My previous answer was incorrect, and I really should have tested before I opened my mouth... Doh!!! Live and learn...
edit
your traceback is giving you the answer. It is reading the list as an args list. Not sure if there is a super pythonic way to get around it, but you can use named arguments:
splitList(myList=yourList)
OR
splitList(myList=(1,2,3))
OR
splitList(myList=[1,2,3])
But your problem is really probably
splitList(1,2,3,4) # This is not a list as an argument, it is a list literal as your 'args' list
Which can be solved with:
splitList([1,2,3,4])
OR
splitList((1,2,3,4))
Is this the traceback you get?
Traceback (most recent call last):
File "pyTest.py", line 10, in <module>
print splitList(aList,1)
TypeError: splitList() takes exactly 1 argument (2 given)

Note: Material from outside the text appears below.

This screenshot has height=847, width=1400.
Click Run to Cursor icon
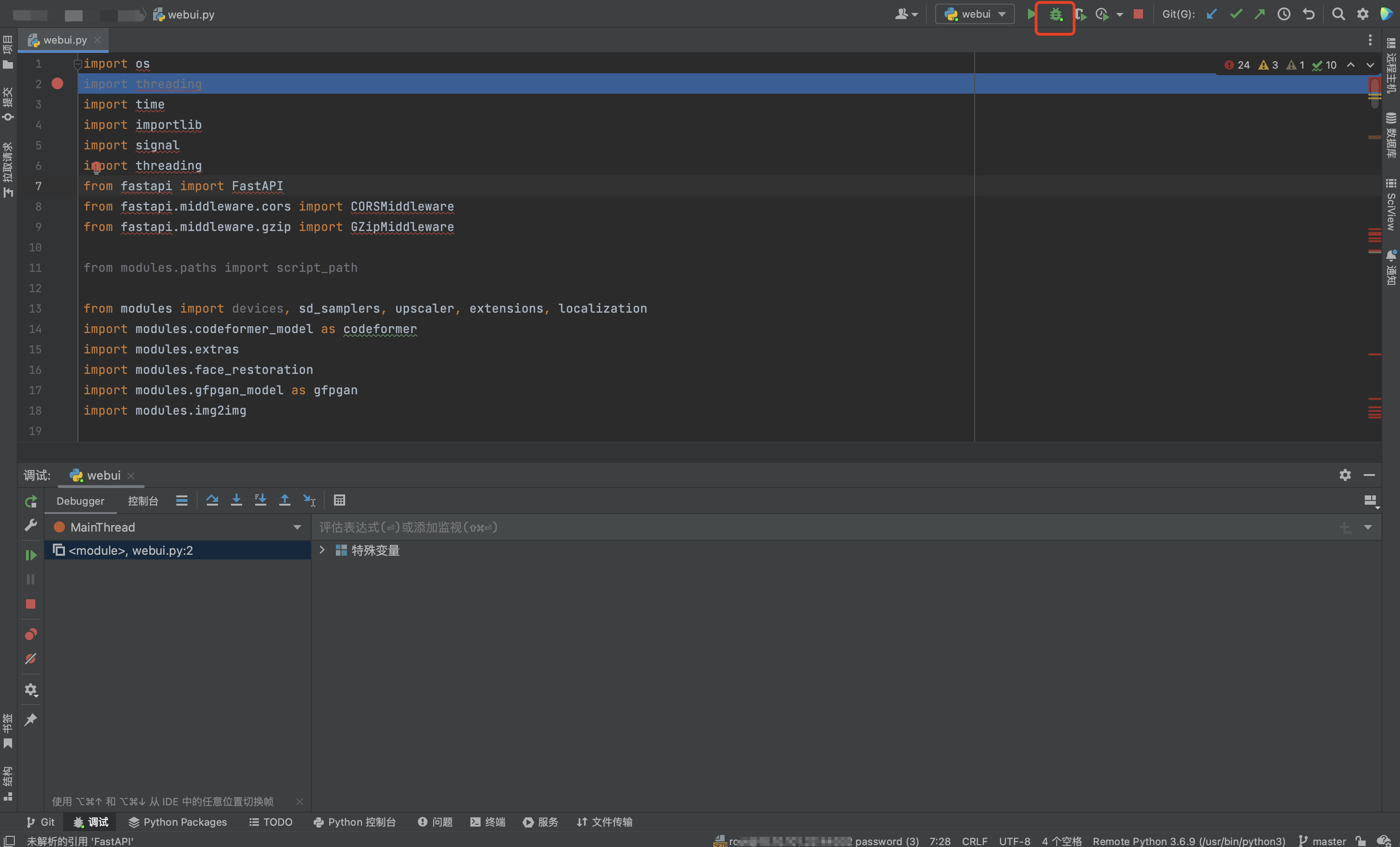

The error is most likely telling you the issue, this would be that the method only takes one argument, but I tried passing in two arguments like your requirements state.
edit
Can you show the code where you are calling the splitList method?
this was incorrect
myList [i]
is your problem, you can't have a space in there. python is VERY VERY VERY strict about syntax
since people seemed to think they should downvote me, let me explain:
by having that space, you effectively said myList (which is a list), and [i], which is a list literal with the value of 'i' at index 0....
so you are passing two variables (one actual variable and one literal) into the append method, NOT separated by a comma, which will not work.